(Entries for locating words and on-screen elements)
★ ★ ★

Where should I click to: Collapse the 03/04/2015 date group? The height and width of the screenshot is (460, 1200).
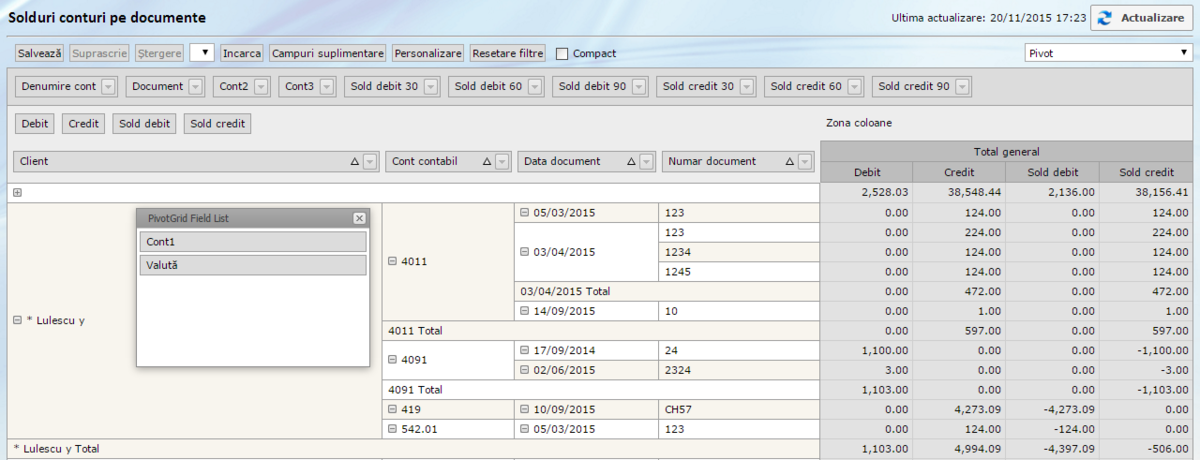pos(524,252)
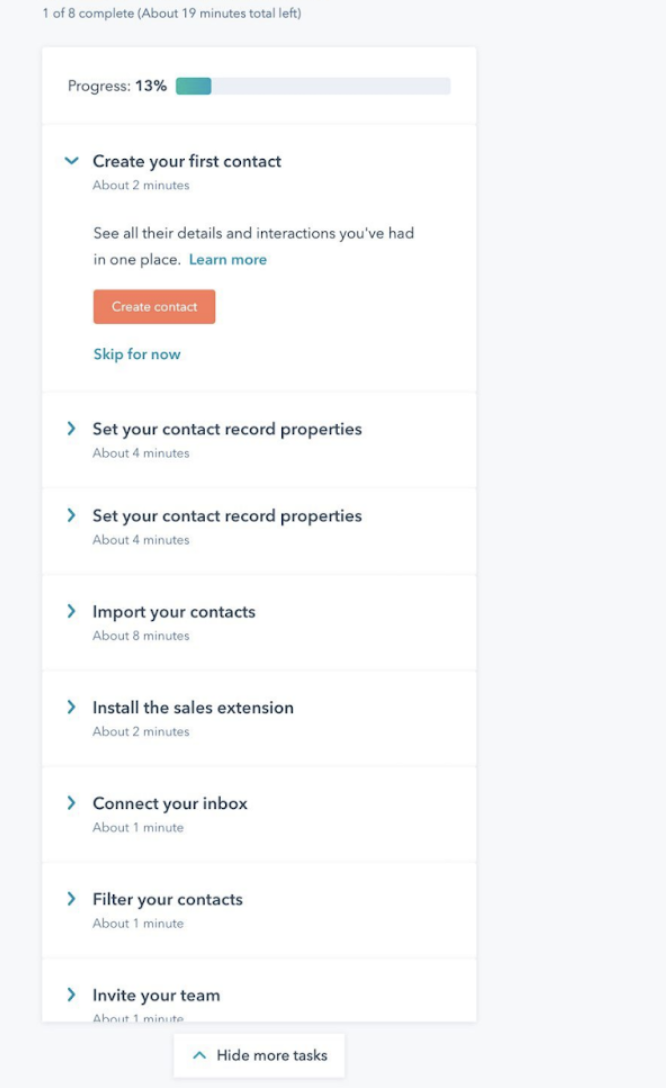This screenshot has height=1088, width=666.
Task: Click the chevron on the first Set your contact record properties
Action: pos(71,428)
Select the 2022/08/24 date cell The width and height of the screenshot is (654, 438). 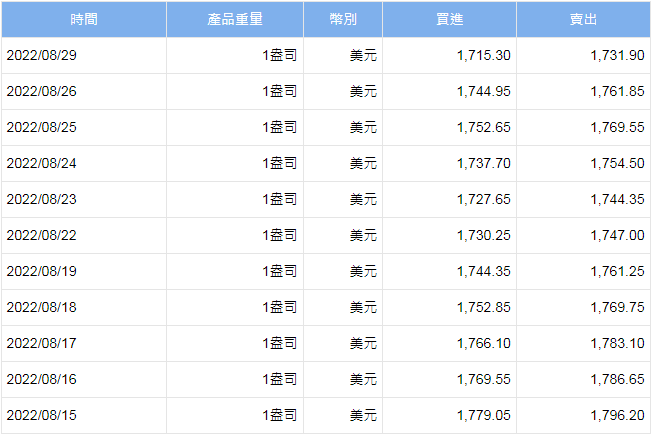pos(42,163)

★ ★ ★

▶ [Given exercise]:
Retype the lines from the beginning through the line containing "Action: pos(71,428)", inclusive, word for word. Leave the pictures out.

▶ [Answer for the task]:
Where should I click to: Collapse the 03/04/2015 date group? The height and width of the screenshot is (460, 1200).
pos(524,252)
This screenshot has height=1088, width=666.
Task: Click the chevron on the first Set your contact record properties
Action: pos(71,428)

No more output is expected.